== Brano da leggere ==
:::::
Cultura | Dal numero

Adriana Mulassano, vita straordinaria di una giornalista di moda

Le sue recensioni delle sfilate sul Corriere della Sera erano imprescindibili: abbiamo chiesto a una delle poche critiche di moda transitate sui giornali italiani di raccontarci la sua carriera.

di Antonio Mancinelli

Le sue recensioni delle sfilate sul Corriere della Sera erano imprescindibili. È stata una delle poche critiche di moda transitate sui giornali italiani. Prima di lei, il diluvio. Di notizie di bassa lega, destinate alle “pagine rosa” dei quotidiani, dov’erano relegate le donne che osavano fare la giornalista: quest’anno va il giallo, tutte in minigonna, cose così. Poi, secondo l’italica e patriarcale consuetudine per cui, se sei femmina e brava, ci dev’essere l’articolo davanti al cognome, arrivò  “la  Mulassano”. E cambiò tutto. Quello di Adriana non era giornalismo, ma critica di moda fondata su una cultura omnicomprensiva. Se un giorno studieranno la moda tra il 1968 e il 1980, gli anni in cui scrisse per il Corriere della Sera, si noterà che durante le sfilate c’era un’impennata nelle vendite di gastroprotettori. Venivano razziati dagli stilisti che fuori dalle edicole aspettavano mezzanotte, quando usciva il giornale, per leggere il suo verdetto: definitivo, secco, che metteva uno stop ai giudizi degli addetti ai lavori, divisi in fazioni che neanche un convegno del Pd di oggi. È stata la mia maestra. Ritrovarla oggi, a 81 anni nel 2020, più che mai immersa nella contemporaneità, è rasserenante. Ci incontriamo a Roma, città da cui lei, così milanese, si è fatta adottare con felicità. Vive da sola in una casa bellissima e piena di ricordi, ma non di nostalgie. E si racconta e riflette sullo stato dell’industria, con l’ironia e l’acume che da sempre la caratterizza.
:::::
== Dati forniti ==
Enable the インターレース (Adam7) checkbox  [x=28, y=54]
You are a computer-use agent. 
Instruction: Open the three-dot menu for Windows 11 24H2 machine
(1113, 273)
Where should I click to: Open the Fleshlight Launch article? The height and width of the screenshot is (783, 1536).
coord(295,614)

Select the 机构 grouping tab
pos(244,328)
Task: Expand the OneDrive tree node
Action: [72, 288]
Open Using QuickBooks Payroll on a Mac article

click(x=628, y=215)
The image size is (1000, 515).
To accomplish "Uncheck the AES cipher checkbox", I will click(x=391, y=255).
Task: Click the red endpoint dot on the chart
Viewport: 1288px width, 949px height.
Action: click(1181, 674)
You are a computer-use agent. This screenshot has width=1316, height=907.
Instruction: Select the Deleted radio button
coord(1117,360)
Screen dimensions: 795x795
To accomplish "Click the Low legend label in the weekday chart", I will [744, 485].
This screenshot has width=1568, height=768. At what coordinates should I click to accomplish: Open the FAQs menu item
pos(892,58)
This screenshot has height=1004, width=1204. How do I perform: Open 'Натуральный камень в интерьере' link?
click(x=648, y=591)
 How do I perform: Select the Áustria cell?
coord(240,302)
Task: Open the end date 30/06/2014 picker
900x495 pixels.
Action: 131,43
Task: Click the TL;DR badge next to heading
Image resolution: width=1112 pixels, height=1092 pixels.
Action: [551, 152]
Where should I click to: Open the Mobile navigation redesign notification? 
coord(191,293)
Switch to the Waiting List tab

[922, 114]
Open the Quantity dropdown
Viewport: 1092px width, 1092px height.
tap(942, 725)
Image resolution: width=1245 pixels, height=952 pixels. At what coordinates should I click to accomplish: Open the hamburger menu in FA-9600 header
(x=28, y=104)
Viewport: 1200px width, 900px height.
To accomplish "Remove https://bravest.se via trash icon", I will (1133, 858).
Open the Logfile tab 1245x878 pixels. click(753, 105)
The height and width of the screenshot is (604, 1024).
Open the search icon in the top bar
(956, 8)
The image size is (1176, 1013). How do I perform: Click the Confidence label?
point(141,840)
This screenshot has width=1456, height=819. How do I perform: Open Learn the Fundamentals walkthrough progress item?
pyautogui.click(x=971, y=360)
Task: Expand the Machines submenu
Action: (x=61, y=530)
:::::
== Consegne ==
(1) Trascrivi senza modifiche, dai record, tutto ciò che va dalla riga che contiene "This screenshot has width=1568, height=768." fino alla riga che contiene "pos(892,58)", comprese entrambe.
(2) Riprendi il brano su Adriana Mulassano e proseguilo dal punto in cui si ferma.

== Risposte alle consegne ==
(1)
This screenshot has width=1568, height=768. At what coordinates should I click to accomplish: Open the FAQs menu item
pos(892,58)

(2)
ⓢ Sai che quando ti ho conosciuto a inizio carriera, nel 1985, mi incutevi terrore?
Pensavano che me la tirassi, che fossi odiosa. In realtà era una forma di difesa. So di essere un tale pezzo di pane che la gente mi può denudare psichicamente, fisicamente. Ero la seconda giornalista a essere assunta al Corriere dopo Giulia Borgese. Se capivano che ero anche buona, era finita.

ⓢ Sei stata la prima “non cronista” di moda.
In Italia, sì. Trovo che quando prendi sul serio il tuo lavoro, non puoi comportarti come se uscissi con gli amici, perché vieni disarmato dal sistema. Ho un mio detto: «Non è il tubino nero che sta bene a tutte, è il cervello. Indossatelo!».

ⓢ Ti conosco da 35 anni e ho una domanda che voglio farti da sempre. Ma a te, quando hai iniziato, interessava davvero occuparti di moda?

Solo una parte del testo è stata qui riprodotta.